2.1. Parameter Mapping

In an electronic music instrument, the possible user inputs are translated into sounds. Since the input can be parametrised in various ways in order to influence the sound creation, a mapping is required to determine how the sounds are generated as a consequence of the user's input parameters [8] which often come from sensor data acquisition. A general concept of the music parameter space has been shown by Malinkowski [9] : the three main areas of musical domains are frequency, time, and dynamics.

For more complex instruments or instrument clusters, the mapping becomes even more important and influential in the sound generation process. Simple control hierarchies of the mapping, however, become less useful, as the large possible options resulting from many input parameters are very difficult to control. Chadabe has argued for combining coordinated controls of multitudes of variables [10] to generate simple interaction. This is supported by the result of the development of a system in which the inputs of the user were mapped to a group of parameters: it was found that such a mapping provided much more pleasing end engaging experience to the users than if each control would have to be manipulated separately [11] . There is a discussion about how useful a fully deterministic mapping is [10] for advanced innovative music generation approaches.
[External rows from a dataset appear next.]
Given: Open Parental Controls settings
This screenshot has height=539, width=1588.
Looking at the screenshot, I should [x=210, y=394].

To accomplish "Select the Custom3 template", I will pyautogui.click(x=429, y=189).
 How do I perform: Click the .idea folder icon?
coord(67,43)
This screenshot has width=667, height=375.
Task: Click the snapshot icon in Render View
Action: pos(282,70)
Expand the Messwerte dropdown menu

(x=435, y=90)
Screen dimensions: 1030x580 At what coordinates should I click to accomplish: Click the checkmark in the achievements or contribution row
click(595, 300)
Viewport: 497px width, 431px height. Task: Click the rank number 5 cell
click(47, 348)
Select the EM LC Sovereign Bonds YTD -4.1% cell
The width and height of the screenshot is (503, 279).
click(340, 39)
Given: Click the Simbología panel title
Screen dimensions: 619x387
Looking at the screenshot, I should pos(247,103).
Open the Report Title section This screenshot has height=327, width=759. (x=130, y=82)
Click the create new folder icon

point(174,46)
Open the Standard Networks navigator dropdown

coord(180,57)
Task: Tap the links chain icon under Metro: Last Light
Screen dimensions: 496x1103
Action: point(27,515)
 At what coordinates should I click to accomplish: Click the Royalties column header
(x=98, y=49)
A very specific interface to music expression has been developed in the Expression Synthesis Project (ESP) at USC [14] : the metaphor of driving a car is applied in a system in which a simple vehicle driving simulator is used to control music performances. An intuitive operation is possible, linking throttle/break to tempo, dynamics by the resulting acceleration, and an independent controller for articulation. On a monitor, the music itself is represented as a road ahead, with road bends indicating parts of expected slower tempi, and the driving through is the actual performance.

2.2. Applications for Non-Musicians

In order for non-professional musicians to be able to play music with an electronic music system, the system needs to provide the right balance between automatically playing (for a satisfactory and rewarding user experience) and user control. In the simplest cases, this user control allows to determine the tempo of a pre-recorded experience.

Such a system which allows non-musicians to conduct an orchestra is the “Personal Orchestra” installation in the Vienna “House of Music”. With a magnetic baton, the users indicate the tempo and the expression of the “performance”, which is an actual orchestral recording, being played-back modified through acoustic time stretching of the recording [17] .

A system for therapeutic purposes for patients with limited motoric dexterity requires to be designed for very limited user input. The system “Music-Maker” by Boston University [7] has been developed with this limitation in mind. Computer vision ( EyesWeb [13] ) is used to convert the motion of the users into control of musical instruments.

3. Music Generation

3.1. Composition

The power of ICT systems can be harnessed in creating composition that are using material and methods not possible without computers.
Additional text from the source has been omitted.